From this family came Sir Richard Jackson, who saw service for James I, and Anthony Jackson, born in Eccleston near Chorley in Lancashire, who took the side of Cromwell during the Civil War and was rewarded with land in Ireland. His descendants became Quakers. Ephraim Jackson, born around 1658, set off for America (Delaware Co, Pennsylvania) in 1687.
Meanwhile, John Jackson had moved from Eccleston to London where he became a wealthy merchant. His son John went to visit his uncles in Ireland and then crossed the Atlantic to New Jersey.
Ralph Jackson and His Diary
Ralph was one of nine children born to George and Hannah Jackson of Richmond in North Yorkshire. In 1749, aged thirteen, he was sent north to start a seven year apprenticeship with a merchant in Newcastle. He then returned to North Yorkshire where he subsequently inherited his uncle's property and business interests. In the following years Ralph matured to become an integral part of Cleveland's community and to fulfil the various roles incumbent upon a member of the landed gentry.

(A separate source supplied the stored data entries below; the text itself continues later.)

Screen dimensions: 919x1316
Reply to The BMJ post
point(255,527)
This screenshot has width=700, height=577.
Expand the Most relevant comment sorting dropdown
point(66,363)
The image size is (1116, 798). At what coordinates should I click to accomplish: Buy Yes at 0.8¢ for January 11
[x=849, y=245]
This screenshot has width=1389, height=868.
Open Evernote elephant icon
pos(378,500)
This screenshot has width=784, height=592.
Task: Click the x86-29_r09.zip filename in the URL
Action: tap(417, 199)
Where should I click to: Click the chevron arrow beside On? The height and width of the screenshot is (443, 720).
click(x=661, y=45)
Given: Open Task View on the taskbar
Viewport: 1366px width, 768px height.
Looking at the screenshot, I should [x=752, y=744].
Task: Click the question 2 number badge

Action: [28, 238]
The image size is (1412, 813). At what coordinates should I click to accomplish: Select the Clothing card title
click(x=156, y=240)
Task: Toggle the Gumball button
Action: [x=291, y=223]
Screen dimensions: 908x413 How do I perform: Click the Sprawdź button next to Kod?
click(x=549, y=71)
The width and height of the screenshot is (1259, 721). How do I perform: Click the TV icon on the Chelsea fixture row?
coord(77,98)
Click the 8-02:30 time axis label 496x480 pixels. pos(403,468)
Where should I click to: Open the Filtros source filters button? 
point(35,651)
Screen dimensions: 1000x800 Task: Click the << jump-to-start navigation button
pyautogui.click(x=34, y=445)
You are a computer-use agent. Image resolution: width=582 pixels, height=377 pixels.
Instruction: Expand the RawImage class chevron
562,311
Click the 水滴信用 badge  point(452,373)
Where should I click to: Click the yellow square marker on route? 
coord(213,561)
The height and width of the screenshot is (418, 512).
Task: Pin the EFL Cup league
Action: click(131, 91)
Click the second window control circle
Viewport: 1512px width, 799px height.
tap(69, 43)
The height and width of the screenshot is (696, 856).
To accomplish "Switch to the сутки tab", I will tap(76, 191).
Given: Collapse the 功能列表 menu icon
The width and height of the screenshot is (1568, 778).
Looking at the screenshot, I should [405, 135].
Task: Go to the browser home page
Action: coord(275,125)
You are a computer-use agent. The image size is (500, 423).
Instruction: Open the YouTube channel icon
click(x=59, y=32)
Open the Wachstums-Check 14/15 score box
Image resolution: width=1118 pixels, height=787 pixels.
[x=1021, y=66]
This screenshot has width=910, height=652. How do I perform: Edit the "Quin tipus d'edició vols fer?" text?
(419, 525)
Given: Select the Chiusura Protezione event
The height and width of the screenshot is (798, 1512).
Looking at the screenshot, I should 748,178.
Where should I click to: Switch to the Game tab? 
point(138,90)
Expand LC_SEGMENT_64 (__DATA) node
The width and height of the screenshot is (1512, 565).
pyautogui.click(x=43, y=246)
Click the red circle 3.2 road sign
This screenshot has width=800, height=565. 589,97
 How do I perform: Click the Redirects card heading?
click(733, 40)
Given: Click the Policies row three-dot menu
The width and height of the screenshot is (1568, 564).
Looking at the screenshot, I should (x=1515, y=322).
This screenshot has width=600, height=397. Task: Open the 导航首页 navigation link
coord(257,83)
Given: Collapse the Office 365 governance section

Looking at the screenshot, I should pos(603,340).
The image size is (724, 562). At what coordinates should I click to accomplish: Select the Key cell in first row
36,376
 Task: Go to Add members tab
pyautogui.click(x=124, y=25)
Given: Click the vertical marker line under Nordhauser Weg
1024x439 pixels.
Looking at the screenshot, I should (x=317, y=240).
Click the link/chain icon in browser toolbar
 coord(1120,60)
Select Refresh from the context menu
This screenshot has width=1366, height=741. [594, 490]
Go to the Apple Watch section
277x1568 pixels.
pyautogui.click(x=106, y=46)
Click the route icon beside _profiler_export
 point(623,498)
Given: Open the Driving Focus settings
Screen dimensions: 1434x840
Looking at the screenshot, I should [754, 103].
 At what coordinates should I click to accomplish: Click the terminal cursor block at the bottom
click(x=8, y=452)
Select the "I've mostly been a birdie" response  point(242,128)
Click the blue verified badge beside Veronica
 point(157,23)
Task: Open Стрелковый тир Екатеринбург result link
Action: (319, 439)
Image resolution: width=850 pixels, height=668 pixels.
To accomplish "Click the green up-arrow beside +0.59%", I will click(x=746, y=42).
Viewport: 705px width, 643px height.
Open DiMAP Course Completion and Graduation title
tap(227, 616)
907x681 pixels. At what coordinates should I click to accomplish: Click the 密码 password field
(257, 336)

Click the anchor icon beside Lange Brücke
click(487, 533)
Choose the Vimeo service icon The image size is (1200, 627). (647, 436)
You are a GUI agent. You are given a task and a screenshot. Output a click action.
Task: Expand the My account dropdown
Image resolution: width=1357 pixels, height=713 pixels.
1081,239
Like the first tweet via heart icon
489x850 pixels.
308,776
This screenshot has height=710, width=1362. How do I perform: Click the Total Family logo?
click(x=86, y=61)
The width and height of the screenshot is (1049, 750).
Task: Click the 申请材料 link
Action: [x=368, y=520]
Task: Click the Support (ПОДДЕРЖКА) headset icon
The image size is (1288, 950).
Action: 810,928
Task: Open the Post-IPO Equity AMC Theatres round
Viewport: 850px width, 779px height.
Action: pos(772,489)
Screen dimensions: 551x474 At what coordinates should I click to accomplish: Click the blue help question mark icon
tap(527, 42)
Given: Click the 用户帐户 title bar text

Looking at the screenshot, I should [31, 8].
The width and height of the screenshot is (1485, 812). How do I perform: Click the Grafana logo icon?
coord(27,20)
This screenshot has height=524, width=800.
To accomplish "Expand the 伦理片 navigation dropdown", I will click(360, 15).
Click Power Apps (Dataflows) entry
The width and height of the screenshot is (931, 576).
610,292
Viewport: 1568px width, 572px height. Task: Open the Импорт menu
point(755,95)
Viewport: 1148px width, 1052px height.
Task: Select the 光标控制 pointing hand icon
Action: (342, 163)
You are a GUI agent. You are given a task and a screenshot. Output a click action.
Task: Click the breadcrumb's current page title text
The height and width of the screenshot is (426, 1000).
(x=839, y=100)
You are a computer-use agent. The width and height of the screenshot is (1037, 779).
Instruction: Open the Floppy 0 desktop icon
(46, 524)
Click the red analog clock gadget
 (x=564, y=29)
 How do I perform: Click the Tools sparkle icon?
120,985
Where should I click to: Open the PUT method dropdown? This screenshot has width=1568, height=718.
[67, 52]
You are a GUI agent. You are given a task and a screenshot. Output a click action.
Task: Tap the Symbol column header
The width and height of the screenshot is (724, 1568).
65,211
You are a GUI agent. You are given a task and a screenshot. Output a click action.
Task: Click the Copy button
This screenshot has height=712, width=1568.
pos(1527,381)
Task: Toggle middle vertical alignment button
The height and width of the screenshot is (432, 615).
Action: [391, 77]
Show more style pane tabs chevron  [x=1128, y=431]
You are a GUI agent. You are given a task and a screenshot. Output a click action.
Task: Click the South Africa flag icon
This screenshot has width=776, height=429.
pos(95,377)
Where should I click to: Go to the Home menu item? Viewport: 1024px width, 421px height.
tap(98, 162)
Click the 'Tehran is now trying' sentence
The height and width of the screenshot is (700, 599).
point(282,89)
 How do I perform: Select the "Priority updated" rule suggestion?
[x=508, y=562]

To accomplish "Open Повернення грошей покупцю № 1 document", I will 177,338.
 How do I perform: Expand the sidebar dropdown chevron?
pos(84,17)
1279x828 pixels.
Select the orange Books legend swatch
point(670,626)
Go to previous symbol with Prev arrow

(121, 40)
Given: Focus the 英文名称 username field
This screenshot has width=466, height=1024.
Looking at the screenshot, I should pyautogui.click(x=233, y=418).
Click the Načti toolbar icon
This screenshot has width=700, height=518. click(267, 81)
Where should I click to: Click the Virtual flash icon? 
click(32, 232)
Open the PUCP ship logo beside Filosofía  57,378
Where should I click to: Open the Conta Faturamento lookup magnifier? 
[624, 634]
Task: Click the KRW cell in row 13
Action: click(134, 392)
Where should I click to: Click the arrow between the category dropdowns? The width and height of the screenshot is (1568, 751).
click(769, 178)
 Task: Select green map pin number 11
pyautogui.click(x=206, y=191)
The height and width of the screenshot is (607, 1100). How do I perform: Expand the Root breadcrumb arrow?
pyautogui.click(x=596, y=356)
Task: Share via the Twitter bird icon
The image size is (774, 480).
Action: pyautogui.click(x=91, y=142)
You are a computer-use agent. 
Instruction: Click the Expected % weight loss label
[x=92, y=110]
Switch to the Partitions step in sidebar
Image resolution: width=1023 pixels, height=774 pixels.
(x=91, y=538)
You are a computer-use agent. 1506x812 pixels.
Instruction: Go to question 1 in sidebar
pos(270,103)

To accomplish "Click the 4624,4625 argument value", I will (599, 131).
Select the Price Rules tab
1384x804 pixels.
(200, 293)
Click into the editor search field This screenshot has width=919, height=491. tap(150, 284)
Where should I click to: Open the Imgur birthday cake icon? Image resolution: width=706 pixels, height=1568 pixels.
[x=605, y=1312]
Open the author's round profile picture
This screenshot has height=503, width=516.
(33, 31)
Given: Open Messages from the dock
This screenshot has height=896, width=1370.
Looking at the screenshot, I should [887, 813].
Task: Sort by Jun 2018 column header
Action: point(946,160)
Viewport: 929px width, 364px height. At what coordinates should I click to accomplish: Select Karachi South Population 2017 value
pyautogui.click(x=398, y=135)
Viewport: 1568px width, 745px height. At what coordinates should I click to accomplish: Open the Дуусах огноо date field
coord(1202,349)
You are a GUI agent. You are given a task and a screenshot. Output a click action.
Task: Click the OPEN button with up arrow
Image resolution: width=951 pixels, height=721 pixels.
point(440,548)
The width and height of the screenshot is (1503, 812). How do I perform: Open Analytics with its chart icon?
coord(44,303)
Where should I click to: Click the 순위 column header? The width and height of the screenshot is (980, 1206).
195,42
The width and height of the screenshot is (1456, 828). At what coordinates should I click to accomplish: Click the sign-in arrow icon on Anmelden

Jackson was a contemporary and near neighbor of the explorer James Cook. He never achieved anything comparable to Cook's discoveries. But he has received some renown because of the meticulous diary which he kept throughout his life. His hand-made journals, written in a neat copper-plate style, provide a unique insight into life in Cleveland in the 18th century. The diary describes his personal interests, business dealings, and social contacts with people throughout the region.
The Jackson Sugar Plantation in Texas
Abner Jackson came from Virginia in 1840 with his wife, children, and slaves to start a plantation in Brazona County, Texas. First called the Lake Place, it later came to be known as the Lake Jackson plantation.
By all accounts, the plantation was an elegant complex, with a columned colonial-style main house, brick outhouses, ornamental gardens, and a state-of-the-art sugar mill. The following was a description made by a descendant, Abner Jackson Strobel, in 1926.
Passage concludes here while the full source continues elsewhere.